Retinal sections were deparaffinised, blocked by 5% (vol./vol.) donkey serum (Sigma-Aldrich) in 1% (vol./vol.) Triton X-100/PBS for 1 h, and incubated overnight at 4°C with the primary antibody (rabbit polyclonal anti-GFAP, 1:1000 and mouse monoclonal anti-KDEL, 1:100; Abcam). Alexa Fluor 555-conjugated anti-rabbit IgG (1:4000) and Alexa Fluor 488-conjugated anti-mouse IgG were used as secondary antibodies (Life Technologies). The nuclei were counterstained with either DAPI (Life Technologies) or propidium iodide (Sigma-Aldrich). Images were captured by a Nikon E800 Epifluoresence microscope.

Statistics data

Statistics data are expressed as means ± SEM. Statistical analyses were conducted by one-way ANOVA followed by Newman–Keuls post hoc test using Prism 5 (GraphPad, La Jolla, CA, USA). p < 0.05 was considered significant.


Diabetes sensitised retinas to modified-LDL-induced injury in mice

Fig. 1 shows representative retinal morphology after intravitreal delivery of HOG-LDL vs N-LDL or PBS in diabetic and non-diabetic mice. N-LDL or PBS had no apparent effects on the retina, regardless of glycaemic status, and diabetic animals had not, as yet, developed any apparent pathology. In non-diabetic mice, HOG-LDL induced a transient, mild infiltration of immune cells in the photoreceptor and ganglion cell layers on day 7, which resolved by day 14 (Fig. 1a). In contrast, in diabetic mice, HOG-LDL triggered extensive inflammation with progressive disruption in all retinal layers (Fig. 1b): on day 3, infiltrating cells were detectable in the ganglion cell layer and vitreous; on day 7, more inflammatory cell infiltrations extended into the vitreous (see electronic supplementary material [ESM] Fig. 1), associated with diffuse photoreceptor damage and swelling of RPE cells; and on day 14, retinal injury became more extensive, with severe disorganisation of retinal architecture. The data suggest that diabetes renders an apparently normal retina highly susceptible to HOG-LDL-induced injury.

Problems and tasks:
1 – Rewrite the paragraph beginning "Fig. 1 shows representative retinal morphology" from the excerpt on modified LDL and diabetic retinas as a short bulleted list that keeps its main findings.
2 – Carry the excerpt on modified LDL and diabetic retinas forward from its final sentence.

Entries supplied:
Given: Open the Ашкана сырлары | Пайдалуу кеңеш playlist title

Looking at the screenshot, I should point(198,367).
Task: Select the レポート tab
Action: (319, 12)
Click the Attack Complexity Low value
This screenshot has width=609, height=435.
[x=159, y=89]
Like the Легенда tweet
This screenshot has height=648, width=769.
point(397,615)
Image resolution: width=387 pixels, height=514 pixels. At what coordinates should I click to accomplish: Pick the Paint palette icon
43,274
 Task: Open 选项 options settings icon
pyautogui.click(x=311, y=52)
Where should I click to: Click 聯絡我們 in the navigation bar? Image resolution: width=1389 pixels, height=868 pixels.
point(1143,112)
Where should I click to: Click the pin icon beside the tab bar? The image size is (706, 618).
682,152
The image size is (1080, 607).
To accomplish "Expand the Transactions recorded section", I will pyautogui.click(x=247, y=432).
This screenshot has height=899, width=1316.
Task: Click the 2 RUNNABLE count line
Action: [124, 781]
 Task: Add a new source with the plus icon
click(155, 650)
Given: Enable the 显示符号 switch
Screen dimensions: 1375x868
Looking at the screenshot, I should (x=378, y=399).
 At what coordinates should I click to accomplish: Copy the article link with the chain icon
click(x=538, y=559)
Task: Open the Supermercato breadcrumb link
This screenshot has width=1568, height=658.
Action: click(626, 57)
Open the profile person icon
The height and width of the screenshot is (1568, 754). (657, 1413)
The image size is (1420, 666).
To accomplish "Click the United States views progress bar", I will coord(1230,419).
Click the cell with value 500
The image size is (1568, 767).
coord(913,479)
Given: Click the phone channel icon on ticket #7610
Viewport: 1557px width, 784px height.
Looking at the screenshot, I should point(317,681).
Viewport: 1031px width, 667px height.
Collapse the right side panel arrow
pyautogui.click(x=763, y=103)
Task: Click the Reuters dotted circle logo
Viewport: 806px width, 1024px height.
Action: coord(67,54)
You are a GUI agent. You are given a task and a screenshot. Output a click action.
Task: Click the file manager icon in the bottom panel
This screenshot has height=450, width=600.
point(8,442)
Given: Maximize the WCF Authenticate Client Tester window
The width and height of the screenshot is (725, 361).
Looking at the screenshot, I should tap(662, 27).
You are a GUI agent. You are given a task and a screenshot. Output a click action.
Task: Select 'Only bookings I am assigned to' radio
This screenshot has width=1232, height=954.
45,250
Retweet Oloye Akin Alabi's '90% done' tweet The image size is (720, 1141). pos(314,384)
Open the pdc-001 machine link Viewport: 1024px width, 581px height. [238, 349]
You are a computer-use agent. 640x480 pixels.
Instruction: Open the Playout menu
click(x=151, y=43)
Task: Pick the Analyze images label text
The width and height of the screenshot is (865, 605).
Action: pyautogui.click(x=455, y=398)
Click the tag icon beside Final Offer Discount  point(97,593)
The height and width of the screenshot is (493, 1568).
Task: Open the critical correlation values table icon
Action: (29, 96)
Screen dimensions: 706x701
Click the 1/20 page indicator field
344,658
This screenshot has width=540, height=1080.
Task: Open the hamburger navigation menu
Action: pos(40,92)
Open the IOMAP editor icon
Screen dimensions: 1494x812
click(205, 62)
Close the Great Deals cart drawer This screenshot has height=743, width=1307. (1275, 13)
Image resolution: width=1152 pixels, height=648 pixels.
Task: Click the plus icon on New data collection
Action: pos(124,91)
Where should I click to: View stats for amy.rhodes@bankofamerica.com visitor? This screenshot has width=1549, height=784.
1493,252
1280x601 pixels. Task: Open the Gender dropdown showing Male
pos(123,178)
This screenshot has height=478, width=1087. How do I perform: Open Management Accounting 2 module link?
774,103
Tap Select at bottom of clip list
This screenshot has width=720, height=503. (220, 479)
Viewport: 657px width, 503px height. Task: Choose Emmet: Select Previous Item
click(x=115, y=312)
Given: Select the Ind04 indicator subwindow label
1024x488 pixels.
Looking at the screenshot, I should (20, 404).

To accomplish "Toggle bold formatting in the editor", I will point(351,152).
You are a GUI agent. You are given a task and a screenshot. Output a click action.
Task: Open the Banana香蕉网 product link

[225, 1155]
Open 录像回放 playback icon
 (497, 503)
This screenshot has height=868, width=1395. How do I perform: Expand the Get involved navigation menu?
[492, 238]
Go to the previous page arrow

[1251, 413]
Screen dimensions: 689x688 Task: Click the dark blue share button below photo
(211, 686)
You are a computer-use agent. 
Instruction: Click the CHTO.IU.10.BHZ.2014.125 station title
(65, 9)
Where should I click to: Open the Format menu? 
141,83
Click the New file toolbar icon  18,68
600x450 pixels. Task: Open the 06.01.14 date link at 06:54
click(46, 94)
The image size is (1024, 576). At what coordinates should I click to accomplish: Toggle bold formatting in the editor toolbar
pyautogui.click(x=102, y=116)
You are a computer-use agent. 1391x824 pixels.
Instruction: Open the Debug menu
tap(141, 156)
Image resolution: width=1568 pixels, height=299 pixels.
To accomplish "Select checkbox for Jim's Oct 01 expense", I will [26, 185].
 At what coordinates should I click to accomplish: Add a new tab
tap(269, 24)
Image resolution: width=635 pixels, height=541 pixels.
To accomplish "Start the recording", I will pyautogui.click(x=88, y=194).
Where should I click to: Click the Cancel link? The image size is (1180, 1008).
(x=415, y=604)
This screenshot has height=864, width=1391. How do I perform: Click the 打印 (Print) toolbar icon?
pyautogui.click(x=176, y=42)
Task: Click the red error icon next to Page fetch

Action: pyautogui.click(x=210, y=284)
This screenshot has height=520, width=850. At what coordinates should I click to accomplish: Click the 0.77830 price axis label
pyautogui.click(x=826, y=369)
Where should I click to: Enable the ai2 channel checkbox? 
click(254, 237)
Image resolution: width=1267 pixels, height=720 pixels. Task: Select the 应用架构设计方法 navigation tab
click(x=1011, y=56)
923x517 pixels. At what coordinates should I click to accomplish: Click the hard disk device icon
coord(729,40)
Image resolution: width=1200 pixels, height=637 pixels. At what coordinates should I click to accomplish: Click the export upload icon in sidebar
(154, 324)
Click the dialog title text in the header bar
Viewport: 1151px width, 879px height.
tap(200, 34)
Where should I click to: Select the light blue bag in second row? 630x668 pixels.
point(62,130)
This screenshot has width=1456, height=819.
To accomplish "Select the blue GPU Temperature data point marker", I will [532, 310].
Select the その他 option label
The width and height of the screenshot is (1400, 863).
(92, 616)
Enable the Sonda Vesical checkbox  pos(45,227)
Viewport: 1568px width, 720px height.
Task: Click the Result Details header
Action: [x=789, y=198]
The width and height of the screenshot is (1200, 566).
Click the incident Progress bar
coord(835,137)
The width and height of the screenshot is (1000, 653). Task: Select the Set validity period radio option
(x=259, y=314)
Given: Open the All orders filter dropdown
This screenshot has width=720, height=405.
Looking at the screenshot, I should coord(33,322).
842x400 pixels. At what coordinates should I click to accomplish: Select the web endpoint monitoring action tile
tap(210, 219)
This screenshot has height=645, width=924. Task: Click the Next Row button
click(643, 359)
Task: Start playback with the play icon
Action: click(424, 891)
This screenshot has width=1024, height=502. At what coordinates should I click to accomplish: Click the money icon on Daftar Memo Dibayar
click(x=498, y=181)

Task-by-task outputs:
1 –
- Figure 1 compares retinal morphology after intravitreal HOG-LDL, N-LDL or PBS in diabetic and non-diabetic mice.
- N-LDL and PBS had no apparent effect in either group, and the diabetic mice had not yet developed any apparent pathology.
- In non-diabetic mice, HOG-LDL caused a transient, mild immune cell infiltration in the photoreceptor and ganglion cell layers on day 7. This resolved by day 14.
- In diabetic mice, HOG-LDL caused extensive inflammation with progressive disruption of all retinal layers:
  - Day 3: infiltrating cells appeared in the ganglion cell layer and vitreous.
  - Day 7: infiltrations extended further into the vitreous, with diffuse photoreceptor damage and swelling of RPE cells.
  - Day 14: injury was more extensive, with severe disorganization of retinal architecture.
- Conclusion: diabetes makes an apparently normal retina highly susceptible to HOG-LDL-induced injury.

2 –
Fig. 1
figure 1

Haematoxylin and eosin stained retinal sections after intravitreal injection of HOG-LDL vs N-LDL and PBS in non-diabetic and diabetic mice. (a) In non-diabetic mice, PBS and N-LDL did not affect retinal morphology; HOG-LDL elicited a transient inflammatory response on day 7 in the innermost layer of retina. (b) In diabetic retinas, PBS and N-LDL again had no effects, but HOG-LDL caused major structural disruption: marked inflammation and exudation were present by day 3, adjacent to the inner limiting membrane and vitreous; by day 14, injury extended throughout the retina. The rosette-like formations in the outer retina on day 14 reflect the loss of association between neural retina and the RPE layer. Magnification ×20; scale bar 100 μm

Modified LDL impaired retinal function in diabetic, but not non-diabetic, mice

ERGs were conducted to determine the functional consequences of modified LDL on the retina (Fig. 2). In general agreement with the morphologic findings, ERG responses in diabetic mice after intravitreal administration of PBS or N-LDL were normal and similar to those in non-diabetic animals. In non-diabetic mice, intravitreal delivery of HOG-LDL did not significantly affect the ERG when compared with PBS and N-LDL, but in diabetic animals, HOG-LDL induced significant reductions in both the photoreceptor and second-order neuronal functions at days 7 and 14 vs PBS or N-LDL controls.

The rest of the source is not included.